Don't know what the SS (or nickle) ones sell for, but you can likely get a *NEW Bersa Thunder Ultra Compact* for under $600. The basic matte model sells for around $450 new, which leaves some budget for custom grips n such. I just bought a lovingly used duotone (~250 rds through it) and love it.

Check out the reviews on the tube, you'll like what you see there.

For quality used weapons check out Guns for Sale - Online Gun Auction - Buy Guns at GunBroker.com

I've heard great things about them and you are covered much the same way ebay/pp does it in a dispute.


----------



## LefteeTris (Jul 1, 2012)

Check out the rock island armory 1911. Under 500$ typically. Best bang for the buck. Shoots as well as a kimber but half the cost


----------



## tk421991 (Jun 9, 2011)

Glock G31? Apparently Glock has a lifetime warranty?


----------



## GRIMMACT (Jun 14, 2012)

I've seen a number of fine 1911's under 800 at the gunshows. On the GI models I would change the sights due to my age and eyesight. I've been looking for a Regent R200s which are around 600 * http://regentarms.com/products/models/r200s.html*Regent Arms 1911 Handgun | - R200S and I heard they are outstanding and I think it would fit you well. Ya just can"t go wrong with a 1911.


----------



## GRIMMACT (Jun 14, 2012)

Tell the Attorney General's office that you have to take large deposit's to the drop box at your bank at night. I suggested this to two others and it worked. One of them even made a deposit that way so he would not lie. It was for $800 and that was large for him and who's to say what's large or not. Let him know you voted for him and what a fine job he is doing. Fight fire with Fire and if you ever do get a permit and you carry a 1911 do what Steve said. Carry it Cocked and Lock. That's the only way to carry a 1911 period.


----------



## tk421991 (Jun 9, 2011)

I could already claim that I go to the bank at night and make "large" deposits. Most of my transactions are after midnight. That, and the BoA in my town is regularly robbed. They have a security guard standing outside, and it's a very suburban town. But, I believe it still would be easier to go to the town chief. 

The strong arguements I have against the M1911 is that it is:

1) 101 years old (A1 was from 1927?)
2) 7+1, and newer handguns are easily over a dozen shot capacity.

I know this sounds indecisive, but I just glanced over Glocks today, and they have a lifetime warranty, are reasonably priced, are all Austrian (not Filipino or Argentine or Norinco) and have more than double the capacity of a M1911. I read many articles that all sound similar, that the M1911 is nearly a divinely inspired wonder of the world, made by the greatest designer ever. Well, Mr. Browning was human, and he made the Hi-Power to fix some of the problems of the M1911.

Aim: Write the next part of the handgun forum thread, starting right after its final sentence. The rows aren't needed for this.

Dataset rows:
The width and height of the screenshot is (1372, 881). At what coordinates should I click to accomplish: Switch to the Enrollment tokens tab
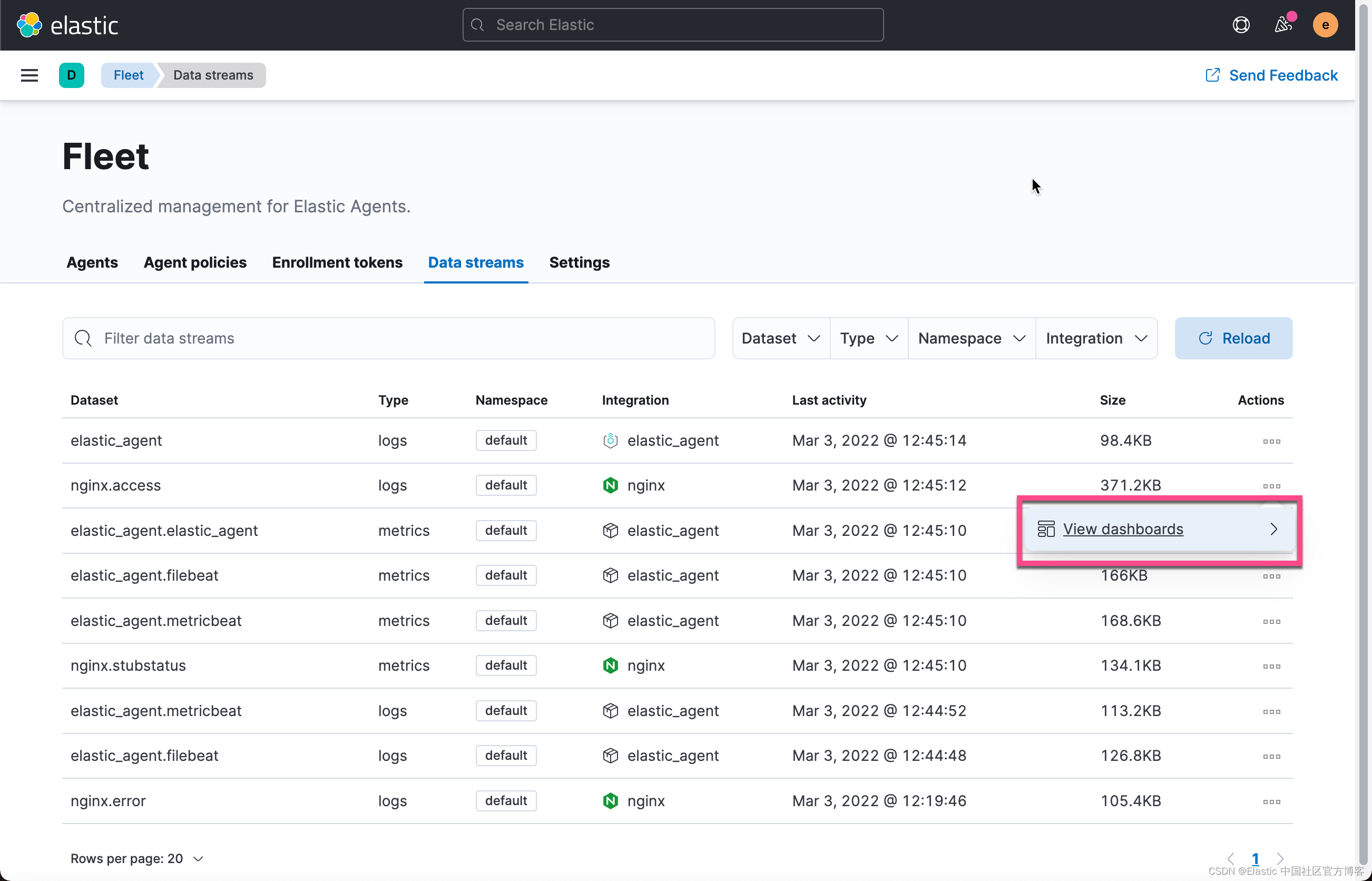click(337, 262)
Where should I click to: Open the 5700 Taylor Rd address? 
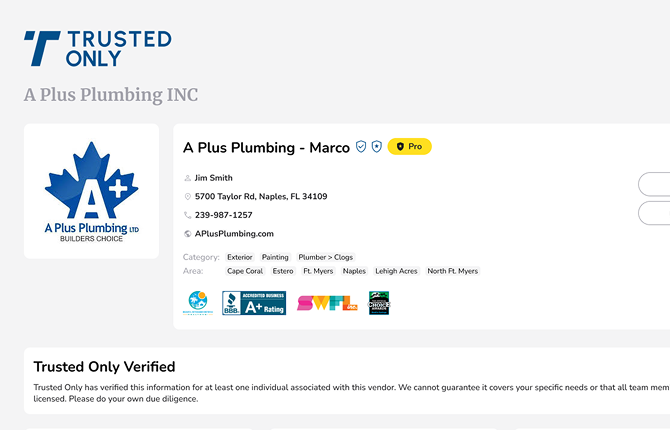click(260, 197)
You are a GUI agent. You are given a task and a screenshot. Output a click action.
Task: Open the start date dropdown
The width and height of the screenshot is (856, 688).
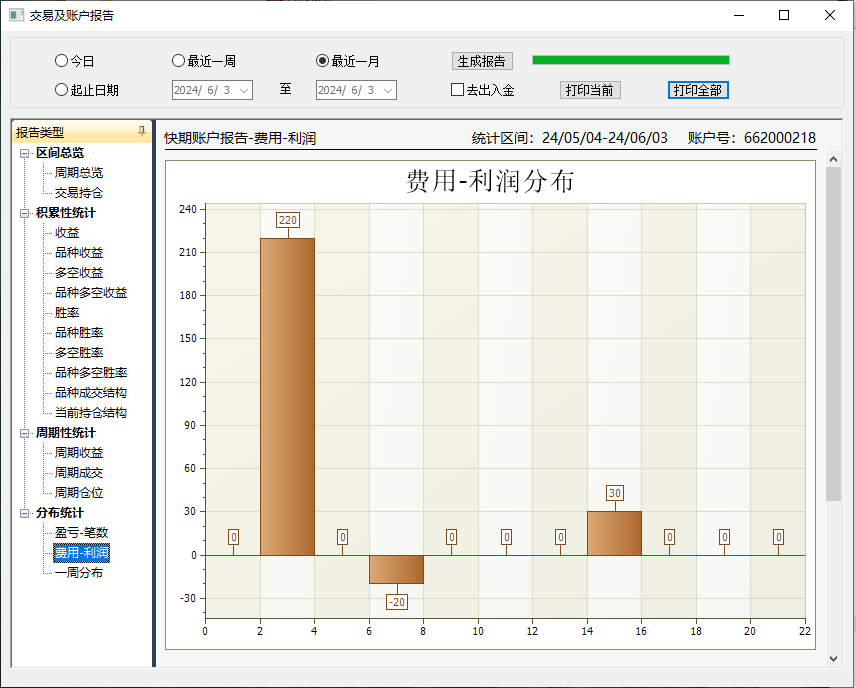coord(244,90)
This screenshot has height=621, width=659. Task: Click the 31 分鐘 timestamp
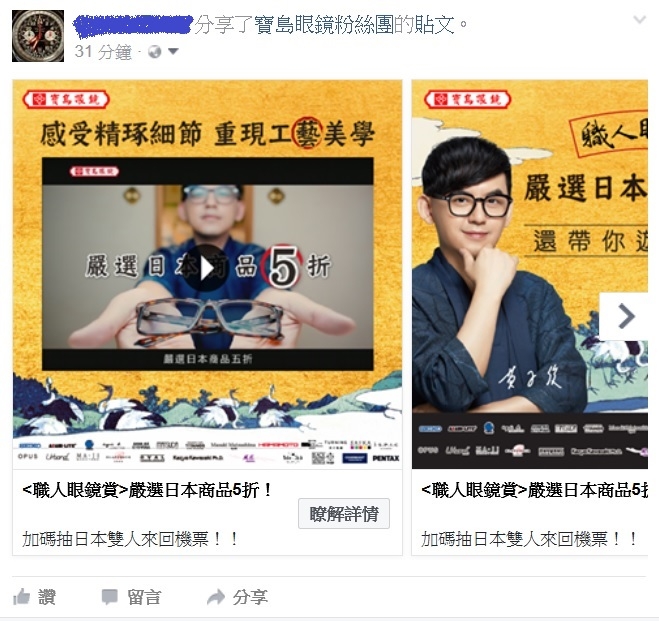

Exercise response:
----------



## ponzer04 (Oct 23, 2011)

tk421991 said:


> The strong arguements I have against the M1911 is that it is:
> 
> 1) 101 years old (A1 was from 1927?)
> 2) 7+1, and newer handguns are easily over a dozen shot capacity.


(1) 101 years of being awesome
(2) 8+1 for most of them now. and you can carry a 10 round spare mag.

you just sounded like you wanted a 1911 from your first post. Good luck on your choice.


----------



## skullfr (Jun 19, 2012)

It is 100+ because it is a great reliable design.Standard carry is one mag in weapon and 2 spare. A gunfight usually last seconds.If you need more than that you are probably in a war zone.PLacing rounds into a vital organ repeatedly and accuritely doesnt require that many.


----------



## Philco (Apr 17, 2012)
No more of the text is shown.